Theoretical results on a block preconditioner used in ice-sheet modeling: eigenvalue bounds for singular power-law fluids

The properties of a block preconditioner that has been successfully used in finite element simulations of large scale ice-sheet flow is examined. The type of preconditioner, based on approximating the Schur complement with the mass matrix scaled by the variable viscosity, is well-known in the context of Stokes flow and has previously been analyzed for other types of non-Newtonian fluids. We adapt the theory to hold for the regularized constitutive (power-law) equation for ice and derive eigenvalue bounds of the preconditioned system for both Picard and Newton linearization using \emph{inf-sup} stable finite elements. The eigenvalue bounds show that viscosity-scaled preconditioning clusters the eigenvalues well with only a weak dependence on the regularization parameter, while the eigenvalue bounds for the traditional non-viscosity-scaled mass-matrix preconditioner are very sensitive to the same regularization parameter.

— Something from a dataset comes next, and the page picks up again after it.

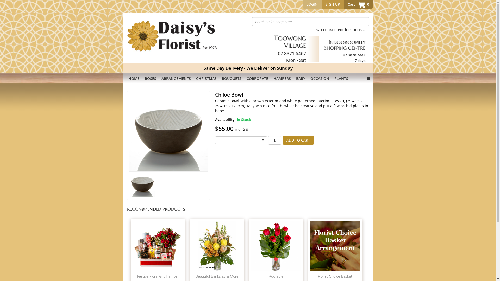  Describe the element at coordinates (282, 78) in the screenshot. I see `'HAMPERS'` at that location.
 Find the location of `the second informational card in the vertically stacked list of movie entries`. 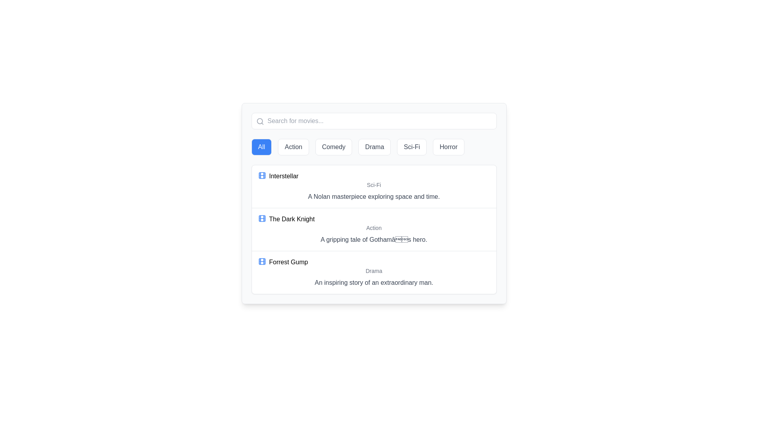

the second informational card in the vertically stacked list of movie entries is located at coordinates (374, 229).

The results are verified numerically in two experiments using a manufactured solution with low regularity and a simulation of glacier flow. The numerical results further show that the computed eigenvalue bounds for the viscosity-scaled preconditioner are nearly independent of the regularization parameter. Experiments are performed using both Taylor-Hood and MINI elements, which are the common choices for \emph{inf-sup} stable elements in ice-sheet models. Both elements conform well to the theoretical eigenvalue bounds, with MINI elements being more sensitive to the quality of the meshes used in glacier simulations.